Bis ich am Restaurant bin, hab ich öfter Fuck vor mich hingeflucht als in drei Tarantino-Filmen zusammen. Mein Highspeed-Walk sieht wahrscheinlich aus, als obs bei der Suche nach einer Toilette um Leben und Tod geht, aber egal. Und ja: die Bedienung nickt freundlich, der Chef höchstpersönlich kommt, schließt eine Schublade auf und drückt mir die Kopfhörer in die Hand, die die Dame in Sicherheit gebracht hat. Verständnisvoll. Er kenne das Modell, und weiß, wies in mir aussah. Ehrlich: Ich weiß nicht, wann ich zuletzt so erleichtert war. Und frage mich: Wann war ich das letzte Mal ehrlich?

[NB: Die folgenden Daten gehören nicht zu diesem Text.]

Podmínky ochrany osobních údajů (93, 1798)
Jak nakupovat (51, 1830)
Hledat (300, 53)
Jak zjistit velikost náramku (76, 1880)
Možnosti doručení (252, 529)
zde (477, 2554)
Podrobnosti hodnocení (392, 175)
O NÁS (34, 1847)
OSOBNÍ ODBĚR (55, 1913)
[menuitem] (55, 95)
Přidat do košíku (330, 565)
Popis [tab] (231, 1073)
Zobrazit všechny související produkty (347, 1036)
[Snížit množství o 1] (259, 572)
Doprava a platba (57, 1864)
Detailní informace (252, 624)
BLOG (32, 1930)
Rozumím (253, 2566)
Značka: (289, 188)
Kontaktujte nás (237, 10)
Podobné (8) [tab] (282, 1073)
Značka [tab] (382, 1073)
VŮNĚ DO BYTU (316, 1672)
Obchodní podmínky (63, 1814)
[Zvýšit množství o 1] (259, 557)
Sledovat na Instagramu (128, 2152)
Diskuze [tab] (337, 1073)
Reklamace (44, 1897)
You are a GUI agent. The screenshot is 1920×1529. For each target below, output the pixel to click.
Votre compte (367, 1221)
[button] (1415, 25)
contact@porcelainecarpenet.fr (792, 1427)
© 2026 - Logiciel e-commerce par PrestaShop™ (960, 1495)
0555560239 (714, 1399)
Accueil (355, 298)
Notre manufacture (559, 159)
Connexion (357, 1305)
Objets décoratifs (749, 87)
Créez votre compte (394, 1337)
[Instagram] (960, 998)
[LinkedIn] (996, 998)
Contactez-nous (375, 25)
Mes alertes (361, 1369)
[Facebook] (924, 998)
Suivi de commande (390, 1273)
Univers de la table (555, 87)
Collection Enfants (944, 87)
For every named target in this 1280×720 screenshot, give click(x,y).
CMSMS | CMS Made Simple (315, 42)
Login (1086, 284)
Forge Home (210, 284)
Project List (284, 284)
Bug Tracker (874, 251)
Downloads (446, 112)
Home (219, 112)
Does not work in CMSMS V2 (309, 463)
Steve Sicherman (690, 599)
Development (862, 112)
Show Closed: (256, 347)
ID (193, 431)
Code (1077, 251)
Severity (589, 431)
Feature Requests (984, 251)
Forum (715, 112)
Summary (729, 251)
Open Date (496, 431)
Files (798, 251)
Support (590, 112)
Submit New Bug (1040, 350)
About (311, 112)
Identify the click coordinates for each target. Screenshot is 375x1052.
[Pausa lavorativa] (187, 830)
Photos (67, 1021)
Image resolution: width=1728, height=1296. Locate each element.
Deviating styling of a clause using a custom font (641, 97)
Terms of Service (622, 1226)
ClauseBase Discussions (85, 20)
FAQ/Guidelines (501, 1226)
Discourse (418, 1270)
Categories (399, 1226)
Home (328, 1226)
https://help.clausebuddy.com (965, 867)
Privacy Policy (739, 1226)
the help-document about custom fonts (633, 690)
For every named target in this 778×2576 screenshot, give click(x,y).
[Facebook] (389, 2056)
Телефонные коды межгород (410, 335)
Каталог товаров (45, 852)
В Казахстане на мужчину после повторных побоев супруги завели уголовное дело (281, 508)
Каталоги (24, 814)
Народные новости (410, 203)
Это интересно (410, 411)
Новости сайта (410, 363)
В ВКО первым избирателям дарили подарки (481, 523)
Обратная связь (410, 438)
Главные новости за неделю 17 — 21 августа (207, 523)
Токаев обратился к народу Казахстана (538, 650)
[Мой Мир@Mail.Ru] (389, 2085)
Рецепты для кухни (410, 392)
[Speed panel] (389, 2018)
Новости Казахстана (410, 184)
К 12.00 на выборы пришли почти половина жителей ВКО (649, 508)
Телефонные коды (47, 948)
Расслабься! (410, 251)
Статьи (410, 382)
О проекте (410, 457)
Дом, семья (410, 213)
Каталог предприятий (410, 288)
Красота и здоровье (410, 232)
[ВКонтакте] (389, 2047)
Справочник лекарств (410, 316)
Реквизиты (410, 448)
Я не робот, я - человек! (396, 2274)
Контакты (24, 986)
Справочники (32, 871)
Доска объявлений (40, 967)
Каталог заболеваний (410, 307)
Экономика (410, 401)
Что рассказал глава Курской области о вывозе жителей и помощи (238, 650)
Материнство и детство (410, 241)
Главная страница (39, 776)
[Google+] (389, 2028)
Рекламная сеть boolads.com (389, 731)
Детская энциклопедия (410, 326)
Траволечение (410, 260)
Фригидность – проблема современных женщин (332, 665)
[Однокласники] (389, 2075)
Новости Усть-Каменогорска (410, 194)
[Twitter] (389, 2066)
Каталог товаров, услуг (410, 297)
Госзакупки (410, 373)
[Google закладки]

Heute. Ich hab einen Fehler gemacht. Der sollte in der Arbeit nicht passieren. Einzelne Prozess-Schritte sind fix definiert. Ich hab eine wichtige Mail vergessen. Man könnte jetzt die Schuld auf viele gleichzeitige Aufgaben schieben. Oder jemand hätte mich ja dran erinnern können. Ne. Das war eine Anfrage, für die ich lang genug Zeit hatte. Ehrlich zu sich selbst sein ist so bequem wie Kater ausschlafen auf nem Nagelbrett, aber ich will erwachsen behandelt werden also muss ich auch erwachsen handeln.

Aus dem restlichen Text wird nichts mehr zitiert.